Extrait étudié:

N’oublions pas que lorsque le GIEC évoque la possibilité, y compris dans les modèles les plus optimistes, de rester en deçà des +1,5 degrés (même avec des dépassements temporaires et limités), c’est avec une probabilité « d’au moins 50% »
Donc, « au moins », une chance sur deux sans certitude aucune que ce degré puisse être plus élevé.
Autant dire que nous en tenir à ce qui constituerait des objectifs minimalistes, aux résultats très incertains, revient indubitablement à jouer à la roulette russe.
Le budget carbone restant
Pour bien comprendre ce point, il nous faut revenir sur celui de la neutralité carbone. Le mieux est alors de reprendre directement les explications du GIEC, ce qui va également nous permettre d’aborder l’épineuse (et inquiétante) problématique des « puits carbone ».
Reprenons : le réchauffement global est déterminé par l’accumulation dans notre atmosphère des gaz à effet de serre. Il découle donc de nos émissions passées comme future.
Ainsi, « Pour chaque 1000 GtCO2 émis par l’activité humaine, la température moyenne mondiale augmente probablement de 0,27°C à 0,63°C (meilleure estimation de 0,45°C). Cette relation implique qu’il existe un budget carbone fini qui ne peut être dépassé afin de limiter le réchauffement à un niveau donné. » (IPCC, GW1, p 46).

Informations extraites:
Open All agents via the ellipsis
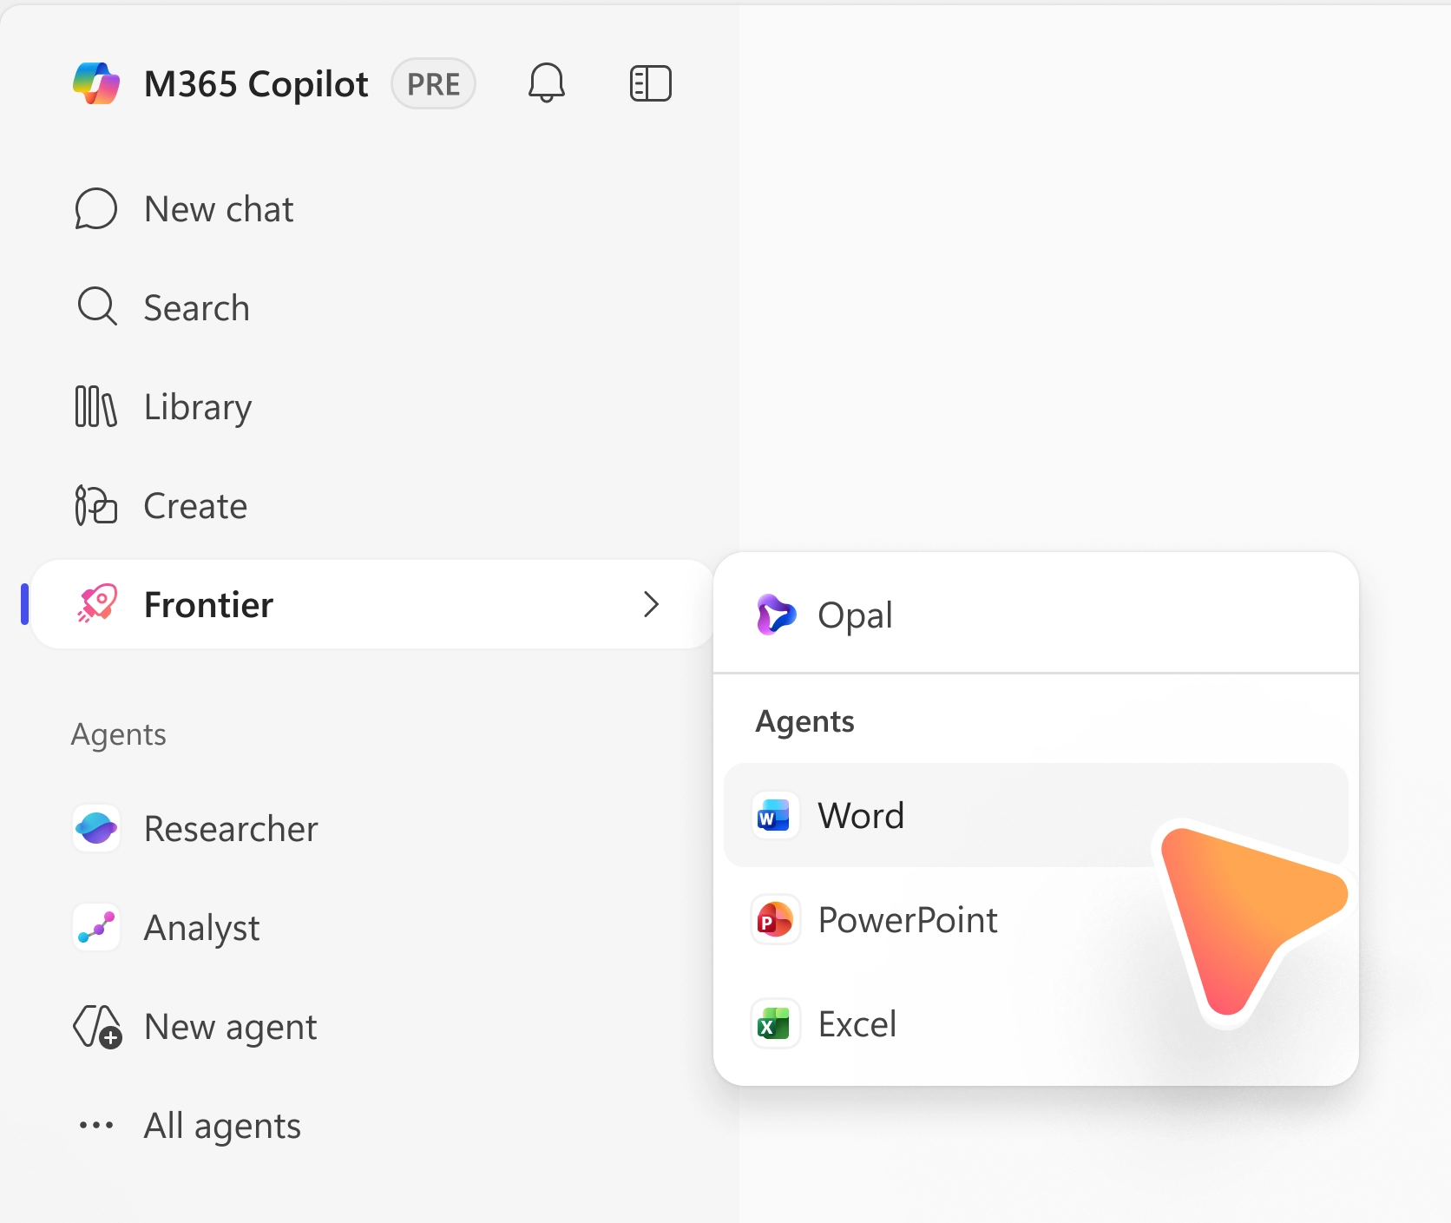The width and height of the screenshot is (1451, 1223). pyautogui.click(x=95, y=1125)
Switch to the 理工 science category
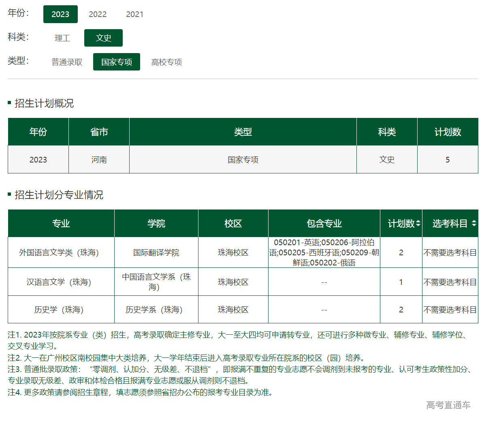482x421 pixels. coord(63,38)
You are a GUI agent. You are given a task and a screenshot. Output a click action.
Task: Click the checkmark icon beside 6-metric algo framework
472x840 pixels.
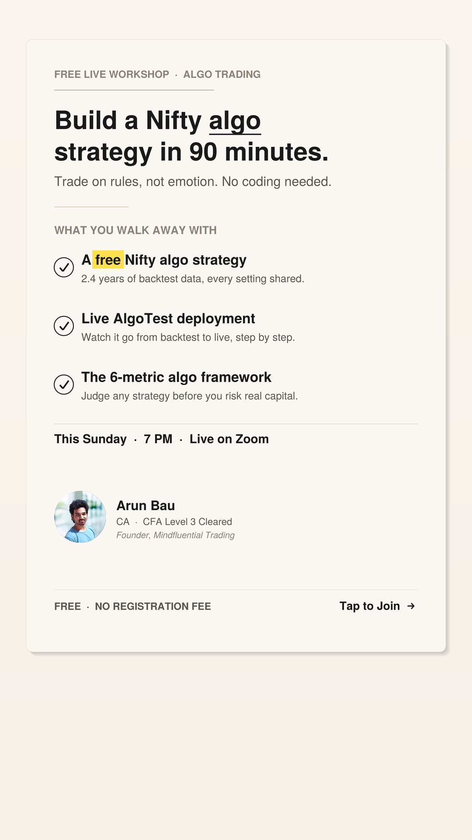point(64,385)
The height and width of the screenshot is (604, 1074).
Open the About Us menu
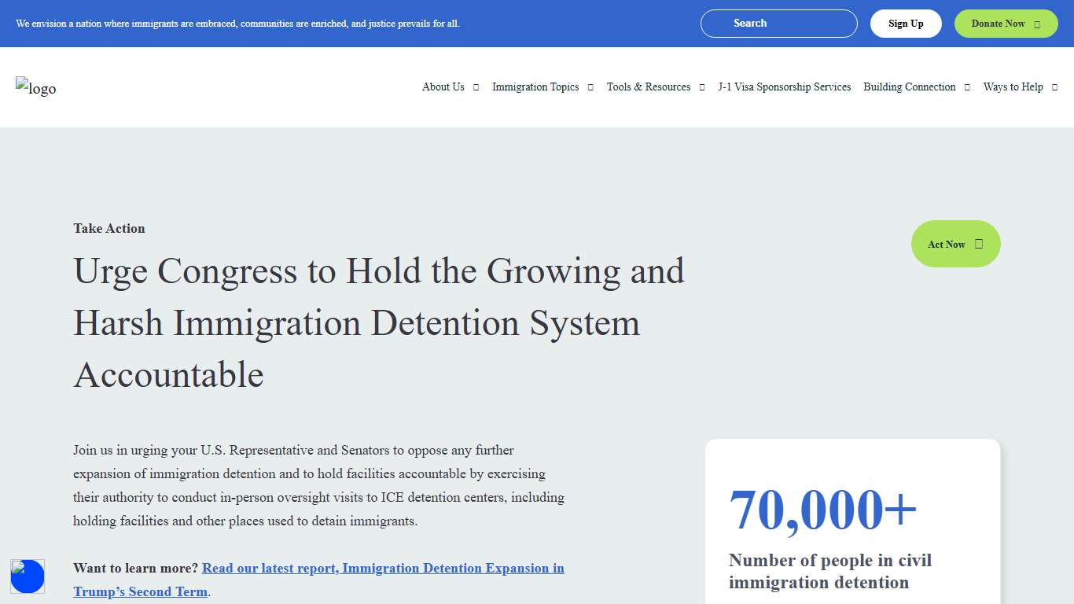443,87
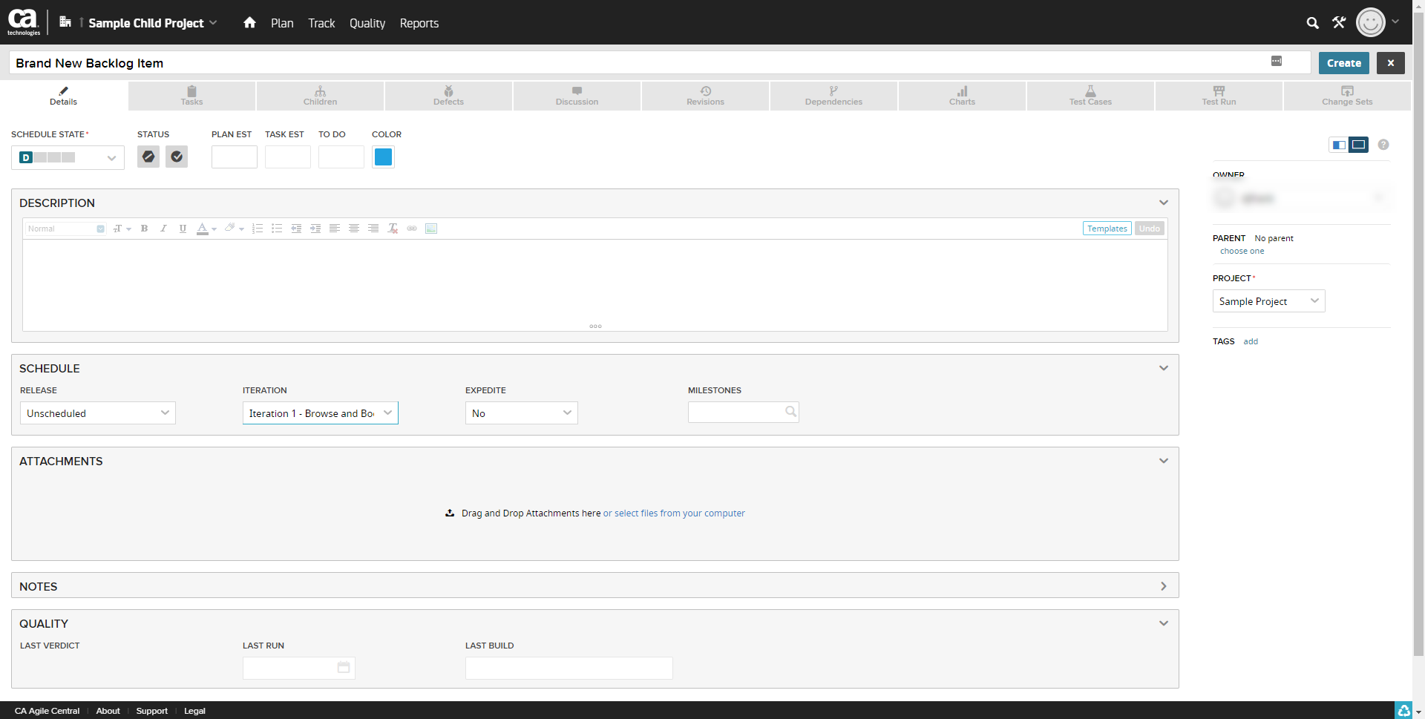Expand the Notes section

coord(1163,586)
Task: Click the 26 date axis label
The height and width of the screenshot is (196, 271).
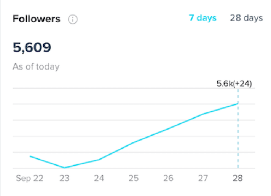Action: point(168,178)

Travail demandé:
1. D'après l'extrait sur le budget carbone, quelle est la meilleure estimation de la hausse de la température moyenne mondiale pour chaque 1000 GtCO2 émis par l'activité humaine ?
2. Pour chacune des affirmations suivantes, indiquez si elle est conforme à l'extrait sur le budget carbone, puis citez les mots de l'extrait qui le montrent.
(a) Le réchauffement global est déterminé par l'accumulation des gaz à effet de serre dans l'atmosphère.
(b) Le réchauffement global découle uniquement de nos émissions futures.
(c) Selon le GIEC, le budget carbone n'a pas de limite.
3. Poursuivez l'extrait sur le budget carbone à partir de sa dernière phrase.

Réponses par tâche:
1. La meilleure estimation est de 0,45°C.

2.
(a) Oui : « le réchauffement global est déterminé par l’accumulation dans notre atmosphère des gaz à effet de serre »
(b) Non : « Il découle donc de nos émissions passées comme future. »
(c) Non : « il existe un budget carbone fini qui ne peut être dépassé »

3.
Si nous voulons freiner le réchauffement global, il nous faut donc atteindre, le plus rapidement possible, le « net zéro » ou « zéro émission nette » (autrement dit, à minima, stopper le mouvement d’accumulation). En simplifiant, ce net zéro est le point où les émissions de gaz à effet de serre, produites par l’activité humaine (« anthropiques ») sont contrebalancées par l’absorption de puits carbones supplémentaires.
Cela veut dire que si nous devons continuer à émettre « X tonnes de carbone et autres GES, nous devrons pouvoir mettre « en face » de nouveaux puits carbone, en régénérant les sols, en aménageant de nouvelles zones humides, en choyant nos prairies, en soignant et en étendant nos forêts, sans compter sur des « solutions » technologiques plus qu’hypothétiques et potentiellement dangereuses. Mais force est de constater que nous allons plutôt dans la direction opposée.
Quel est le budget carbone restant à la date d’aujourd’hui ?
Le dernier rapport du GIEC fait un point sur notre budget carbone, avec différents scénarios d’émissions.
Les estimations du rapport actuel sont beaucoup plus précises que dans le précédent rapport du GIEC. Nous savons que le réchauffement climatique est quasiment proportionnel à la quantité totale de CO2 émise, comme indiqué dans le graphique suivant :

Comme nous pouvons l’observer sur ce graphique, les futures émissions cumulées de CO2, qui varient d’un scénario à l’autre, ont un impact direct sur l’ampleur du réchauffement climatique à venir. Nous pourrions donc limiter le réchauffement climatique en limitant nos émissions de CO2. Il faut cependant noter que le scénario SSP1-1.9 des émissions, le plus optimiste, suppose une quantité énorme d’émissions négatives au cours du 21ème siècle (source).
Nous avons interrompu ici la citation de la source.